■ Passage given
::::::::

"Seegrid will be due for a migration to confluence on the 1st of August. Any update on or after the 1st of August will NOT be migrated"

Identifying web resources

Contents

Related pages



Identifiers and the World Wide Web

Resource identification plays a key role in The Architecture of the WWW (AW3), since it enables linking. The standard form of identifier in the web context is the Universal Resource Identifier (URI) which is the generalization of a growing number of specific schemes, including the well known Universal Resource Locator (URL) (also known as "http URI") and Universal Resource Name (URN) schemes.

Those responsible for creating URIs will normally use an algorithm or rule to ensure uniqueness. This may be based on using some of the descriptors for the resource as fields in its identifier. This can make the URI 'memorable' and help users to guess identifiers they haven't been explicitly told, which is definitely a Good Thing.

However, this should not be pushed too hard, and a strong recommendation in AW3 is that users are encouraged to treat all URIs as "opaque" - "the Web is designed so that agents communicate resource information state through representations, not identifiers". The "users" in the first statement are URI readers of course (but see also here for a discussion of encoding some metadata in URI's -- SteveRichard - 17 Jun 2009).

Purpose of identifiers

In the web context, identifiers play two roles:
  1. to name or denote a resource
  2. to provide a resolvable locator for a web resource

One of the strengths of the web infrastructure has been that the URL (or 'http URI') often combines these functions. Since they piggy-back on the DNS system for resolution, in most situations URLs are a good choice for a resource identifier.

Identifiers vs queries

In terms of their semantics, URIs vary between
  • fully opaque identifier
    • e.g. utilizing a catalog-number or pseudo-random number generator or clock-ticks or similar
    • this denotes a persistent resource "by name"
    • "identity comparison" is the only logical operation supported
  • hierarchical identifier or path
    • steps in the path are an (ordered) series of values for fields
    • the path may reflect the location of a static resource in a hierarchical store
  • parameterized query
    • e.g. a service call, which may be encoded for the http GET method as a URL with a ? in the middle
    • this implicitly denotes either
      • a (potentially empty) set of resources that satisfy the query
      • a new resource constructed on-the-fly, perhaps a subset of or extract from a larger resource
    • since it includes visible parameters, a consumer may attempt (scheme-dependent) operations in addition to identity comparison

Published URI schemes fall into all camps, and everywhere in between - e.g. the urn:uuid scheme rolls an opaque UUID into the context of a URI; while the OGC URN scheme "def" branch includes support for highly parameterized CRS designators, newly built (from more primitive components).

::::::::

■ Recorded data
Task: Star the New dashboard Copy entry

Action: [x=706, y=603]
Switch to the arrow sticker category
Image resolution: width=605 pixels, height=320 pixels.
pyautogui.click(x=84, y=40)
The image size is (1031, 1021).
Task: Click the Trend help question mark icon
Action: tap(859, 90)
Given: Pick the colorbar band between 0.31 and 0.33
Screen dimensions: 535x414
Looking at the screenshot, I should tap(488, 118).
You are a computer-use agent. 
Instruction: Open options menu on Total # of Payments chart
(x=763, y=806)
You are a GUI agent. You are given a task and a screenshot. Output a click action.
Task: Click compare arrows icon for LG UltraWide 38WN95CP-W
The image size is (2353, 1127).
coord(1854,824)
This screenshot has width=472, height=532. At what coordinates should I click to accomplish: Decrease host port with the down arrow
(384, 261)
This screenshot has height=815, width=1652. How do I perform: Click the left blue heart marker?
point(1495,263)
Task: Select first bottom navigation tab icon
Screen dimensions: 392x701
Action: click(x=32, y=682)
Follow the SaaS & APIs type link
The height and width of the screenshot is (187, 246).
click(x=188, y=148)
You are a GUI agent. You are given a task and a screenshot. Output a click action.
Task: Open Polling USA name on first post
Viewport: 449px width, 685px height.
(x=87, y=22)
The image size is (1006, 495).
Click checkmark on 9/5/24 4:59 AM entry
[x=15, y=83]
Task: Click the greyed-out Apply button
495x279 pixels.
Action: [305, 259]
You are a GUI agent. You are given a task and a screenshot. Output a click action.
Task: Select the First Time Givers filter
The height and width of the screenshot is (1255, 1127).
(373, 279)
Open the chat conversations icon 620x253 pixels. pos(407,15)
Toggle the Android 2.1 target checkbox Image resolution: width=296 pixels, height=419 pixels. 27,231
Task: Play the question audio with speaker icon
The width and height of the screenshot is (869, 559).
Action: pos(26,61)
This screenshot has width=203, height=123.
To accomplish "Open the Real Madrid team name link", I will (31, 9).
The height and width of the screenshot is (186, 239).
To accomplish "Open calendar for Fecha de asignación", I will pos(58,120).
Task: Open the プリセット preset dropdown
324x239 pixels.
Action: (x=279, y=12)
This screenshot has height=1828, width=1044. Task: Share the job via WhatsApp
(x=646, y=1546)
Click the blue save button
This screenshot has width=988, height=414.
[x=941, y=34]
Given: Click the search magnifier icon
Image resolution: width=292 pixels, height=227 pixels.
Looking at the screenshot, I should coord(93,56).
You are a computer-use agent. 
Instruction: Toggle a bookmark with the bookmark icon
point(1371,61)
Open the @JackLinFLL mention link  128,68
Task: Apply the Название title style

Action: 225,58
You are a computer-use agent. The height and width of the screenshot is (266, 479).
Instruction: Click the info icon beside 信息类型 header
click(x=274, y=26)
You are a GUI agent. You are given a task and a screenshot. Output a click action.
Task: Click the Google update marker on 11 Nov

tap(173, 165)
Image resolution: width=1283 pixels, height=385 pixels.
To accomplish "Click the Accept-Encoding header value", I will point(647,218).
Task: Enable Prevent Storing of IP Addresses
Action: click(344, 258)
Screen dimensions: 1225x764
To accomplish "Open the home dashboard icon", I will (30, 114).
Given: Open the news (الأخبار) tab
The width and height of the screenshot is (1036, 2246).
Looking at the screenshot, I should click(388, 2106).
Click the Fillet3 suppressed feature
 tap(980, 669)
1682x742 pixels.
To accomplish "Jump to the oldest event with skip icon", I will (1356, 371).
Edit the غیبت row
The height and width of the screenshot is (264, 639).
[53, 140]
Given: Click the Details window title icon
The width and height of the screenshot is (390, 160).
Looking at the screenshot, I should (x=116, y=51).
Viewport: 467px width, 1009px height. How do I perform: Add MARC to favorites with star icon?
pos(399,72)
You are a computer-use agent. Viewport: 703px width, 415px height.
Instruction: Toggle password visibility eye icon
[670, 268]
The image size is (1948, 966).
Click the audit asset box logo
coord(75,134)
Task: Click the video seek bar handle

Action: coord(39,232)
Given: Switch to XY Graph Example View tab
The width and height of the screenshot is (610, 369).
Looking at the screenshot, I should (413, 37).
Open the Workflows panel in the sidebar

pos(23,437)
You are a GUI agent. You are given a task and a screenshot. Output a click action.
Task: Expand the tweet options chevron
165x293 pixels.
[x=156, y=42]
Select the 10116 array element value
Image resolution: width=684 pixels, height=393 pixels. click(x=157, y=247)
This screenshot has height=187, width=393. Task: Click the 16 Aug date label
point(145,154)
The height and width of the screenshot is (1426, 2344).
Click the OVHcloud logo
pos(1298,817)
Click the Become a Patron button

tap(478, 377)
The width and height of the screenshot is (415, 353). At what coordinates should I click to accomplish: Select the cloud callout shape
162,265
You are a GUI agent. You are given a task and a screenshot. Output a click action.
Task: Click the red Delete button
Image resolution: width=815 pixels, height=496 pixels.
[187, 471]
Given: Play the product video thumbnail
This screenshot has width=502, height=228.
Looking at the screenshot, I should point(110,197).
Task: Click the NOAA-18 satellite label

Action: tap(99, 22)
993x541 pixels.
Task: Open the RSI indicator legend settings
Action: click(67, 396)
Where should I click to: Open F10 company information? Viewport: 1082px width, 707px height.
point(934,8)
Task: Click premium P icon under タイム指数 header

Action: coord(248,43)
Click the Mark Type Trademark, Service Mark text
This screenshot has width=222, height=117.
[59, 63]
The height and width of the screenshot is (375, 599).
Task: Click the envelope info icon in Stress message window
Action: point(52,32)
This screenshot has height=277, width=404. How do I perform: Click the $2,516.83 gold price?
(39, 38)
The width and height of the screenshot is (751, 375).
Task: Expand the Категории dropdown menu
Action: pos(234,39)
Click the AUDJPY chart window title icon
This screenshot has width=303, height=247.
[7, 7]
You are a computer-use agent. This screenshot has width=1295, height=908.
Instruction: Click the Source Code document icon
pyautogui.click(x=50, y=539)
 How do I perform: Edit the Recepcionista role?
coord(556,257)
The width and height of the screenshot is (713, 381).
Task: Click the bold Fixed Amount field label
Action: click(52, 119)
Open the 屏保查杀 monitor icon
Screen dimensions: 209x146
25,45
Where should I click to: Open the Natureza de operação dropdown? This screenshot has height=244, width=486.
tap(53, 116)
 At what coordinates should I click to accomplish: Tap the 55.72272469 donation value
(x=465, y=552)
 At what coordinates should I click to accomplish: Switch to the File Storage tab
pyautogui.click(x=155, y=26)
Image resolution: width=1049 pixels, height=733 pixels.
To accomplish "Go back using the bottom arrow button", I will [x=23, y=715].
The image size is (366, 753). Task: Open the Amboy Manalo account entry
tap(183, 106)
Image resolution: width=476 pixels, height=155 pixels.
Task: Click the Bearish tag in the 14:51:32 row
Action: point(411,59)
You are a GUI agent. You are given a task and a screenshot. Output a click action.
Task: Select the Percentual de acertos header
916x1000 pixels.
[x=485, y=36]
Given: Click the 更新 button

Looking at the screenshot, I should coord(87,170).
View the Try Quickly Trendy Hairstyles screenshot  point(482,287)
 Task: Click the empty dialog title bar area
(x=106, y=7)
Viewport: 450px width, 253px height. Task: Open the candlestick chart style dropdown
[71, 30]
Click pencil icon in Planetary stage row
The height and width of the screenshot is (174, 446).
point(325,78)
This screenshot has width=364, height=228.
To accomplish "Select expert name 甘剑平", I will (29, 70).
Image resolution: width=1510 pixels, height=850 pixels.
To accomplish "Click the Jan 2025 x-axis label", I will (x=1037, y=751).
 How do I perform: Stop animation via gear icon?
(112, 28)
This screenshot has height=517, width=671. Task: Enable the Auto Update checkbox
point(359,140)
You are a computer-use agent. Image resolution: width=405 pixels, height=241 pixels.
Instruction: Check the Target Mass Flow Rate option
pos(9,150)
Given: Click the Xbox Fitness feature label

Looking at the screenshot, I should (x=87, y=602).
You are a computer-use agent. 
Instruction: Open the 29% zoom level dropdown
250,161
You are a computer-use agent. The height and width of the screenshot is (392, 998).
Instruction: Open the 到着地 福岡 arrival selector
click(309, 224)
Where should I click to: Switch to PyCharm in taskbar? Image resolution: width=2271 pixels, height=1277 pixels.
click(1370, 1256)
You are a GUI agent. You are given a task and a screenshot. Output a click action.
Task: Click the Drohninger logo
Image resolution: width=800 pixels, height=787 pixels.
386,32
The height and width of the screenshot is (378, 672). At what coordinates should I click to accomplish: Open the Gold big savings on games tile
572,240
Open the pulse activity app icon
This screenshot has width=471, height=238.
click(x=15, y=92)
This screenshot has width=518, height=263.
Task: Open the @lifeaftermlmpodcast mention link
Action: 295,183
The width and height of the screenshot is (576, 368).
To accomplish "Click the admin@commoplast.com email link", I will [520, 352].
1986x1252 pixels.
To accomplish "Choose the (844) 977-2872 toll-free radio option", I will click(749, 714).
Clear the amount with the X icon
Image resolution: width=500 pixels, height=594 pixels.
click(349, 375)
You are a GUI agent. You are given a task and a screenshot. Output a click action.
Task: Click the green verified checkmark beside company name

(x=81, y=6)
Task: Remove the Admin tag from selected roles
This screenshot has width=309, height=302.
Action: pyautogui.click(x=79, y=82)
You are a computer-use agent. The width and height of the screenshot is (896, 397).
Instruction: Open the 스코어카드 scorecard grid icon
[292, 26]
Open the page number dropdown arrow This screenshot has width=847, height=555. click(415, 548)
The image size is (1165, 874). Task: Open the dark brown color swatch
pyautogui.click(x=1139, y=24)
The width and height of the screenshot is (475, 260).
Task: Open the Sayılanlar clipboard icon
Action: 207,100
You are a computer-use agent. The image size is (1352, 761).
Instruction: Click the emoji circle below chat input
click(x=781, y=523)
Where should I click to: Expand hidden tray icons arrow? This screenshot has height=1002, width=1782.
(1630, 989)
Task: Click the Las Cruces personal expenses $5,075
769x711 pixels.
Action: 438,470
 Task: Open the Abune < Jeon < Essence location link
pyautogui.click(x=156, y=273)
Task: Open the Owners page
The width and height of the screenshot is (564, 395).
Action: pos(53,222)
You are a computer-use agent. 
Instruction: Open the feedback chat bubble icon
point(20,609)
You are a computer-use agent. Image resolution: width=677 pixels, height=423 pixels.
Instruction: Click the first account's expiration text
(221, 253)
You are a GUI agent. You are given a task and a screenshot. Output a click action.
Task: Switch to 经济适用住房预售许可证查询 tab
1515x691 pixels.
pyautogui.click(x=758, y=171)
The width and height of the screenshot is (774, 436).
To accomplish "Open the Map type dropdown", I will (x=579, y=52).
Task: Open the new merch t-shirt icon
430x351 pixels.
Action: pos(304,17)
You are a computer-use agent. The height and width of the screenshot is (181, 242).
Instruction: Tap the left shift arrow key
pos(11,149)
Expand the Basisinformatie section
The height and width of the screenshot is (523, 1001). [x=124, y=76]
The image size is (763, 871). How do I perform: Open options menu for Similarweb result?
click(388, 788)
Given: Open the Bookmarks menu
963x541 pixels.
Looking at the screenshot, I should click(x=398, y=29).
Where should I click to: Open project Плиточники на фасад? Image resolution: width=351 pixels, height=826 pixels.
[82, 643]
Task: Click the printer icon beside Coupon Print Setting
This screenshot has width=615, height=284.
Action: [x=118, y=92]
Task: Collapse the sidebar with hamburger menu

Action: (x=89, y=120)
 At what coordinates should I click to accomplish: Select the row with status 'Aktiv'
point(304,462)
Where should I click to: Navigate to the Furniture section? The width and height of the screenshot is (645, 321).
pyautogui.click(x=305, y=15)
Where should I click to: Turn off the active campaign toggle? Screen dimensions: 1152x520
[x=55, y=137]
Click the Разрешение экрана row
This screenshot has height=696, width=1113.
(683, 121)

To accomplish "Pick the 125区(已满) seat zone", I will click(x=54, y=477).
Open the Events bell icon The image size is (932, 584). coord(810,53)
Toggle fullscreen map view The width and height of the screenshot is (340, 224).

::::::::

■ To do
Please answer these questions from the page on identifying web resources, one line each:
(a) What two roles do identifiers play in the web context?
(b) What is the only logical operation a fully opaque identifier supports?
(c) On what date is Seegrid due for migration to Confluence?
The rows are separate from the page on identifying web resources.

■ Solved problem
(a) To name or denote a resource, and to provide a resolvable locator for a web resource.
(b) Identity comparison.
(c) The 1st of August.